Majority of insurers cite federal uncertainty as reason for double-digit premium hikes

A large portion of payers selling coverage on the ACA exchanges next year are blaming proposed premium rate increases in part on policy uncertainty, according to a Kaiser Family Foundation report.

In recent 2018 rate filings, some insurers are overtly assuming enforcement of the ACA's individual mandate will weaken or cost-sharing reduction payments, which help insurers subsidize the cost of coverage for low income Americans, will cease.

For its report, KFF examined publicly available preliminary premiums and ACA exchange participation for insurers in 20 states and the District of Columbia. Researchers focus on the second-lowest cost silver plan — which represents the benchmark for premium tax credits — offered in major cities across the states. Proposed premiums and exchange participation are subject to change, as rates and participation aren't confirmed until late summer or early fall, the report states.

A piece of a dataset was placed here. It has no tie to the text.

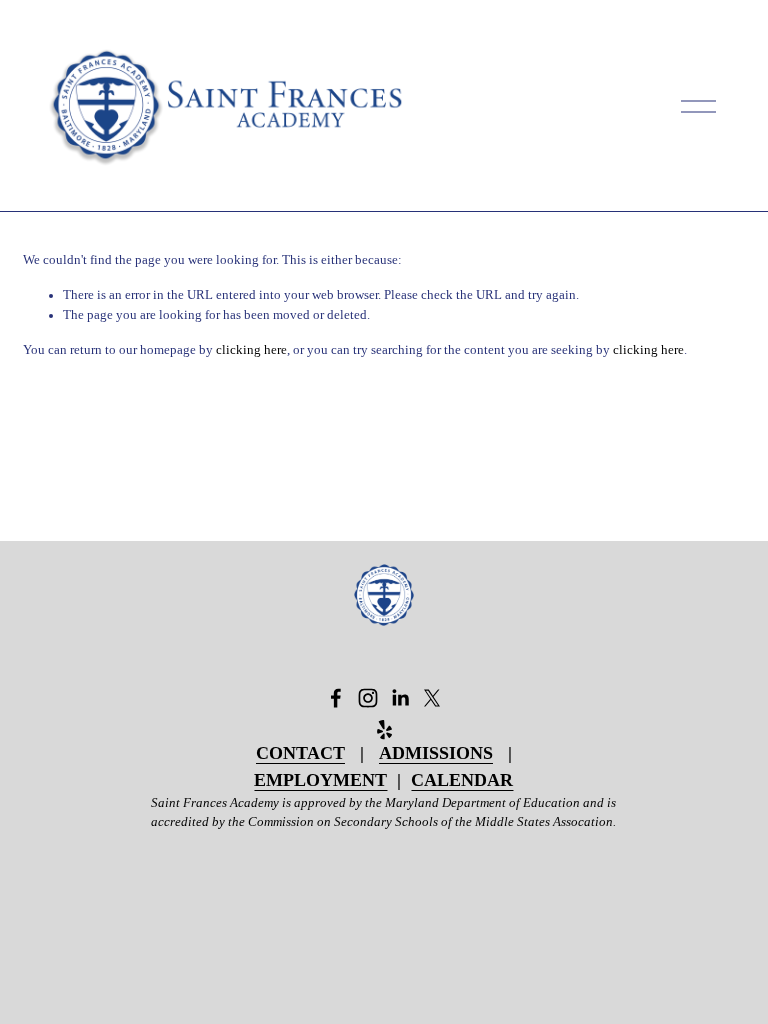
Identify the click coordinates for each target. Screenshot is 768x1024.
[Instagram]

Based on preliminary 2018 rate filings, KFF researchers found a 40-year-old nonsmoker with a silver plan will pay premiums ranging from $244 in Detroit to $631 in Wilmington, Del. KFF notes 84 percent of ACA exchange enrollees are eligible for tax credits to lower premiums.

Payers assuming the ACA's individual mandate won't be enforced factored in a between 1.2 percent and 20 percent increase in their 2018 rate proposals. Insurers assuming cost-sharing reductions payments will be eliminated assumed an additional 2 percent to 23 percent rate increase for 2018 premiums.

"A number of insurers have requested double-digit premium increases for 2018. Based on initial filings, the change in benchmark silver premiums will likely range from -5 percent to 49 percent across these 21 major cities," the report states.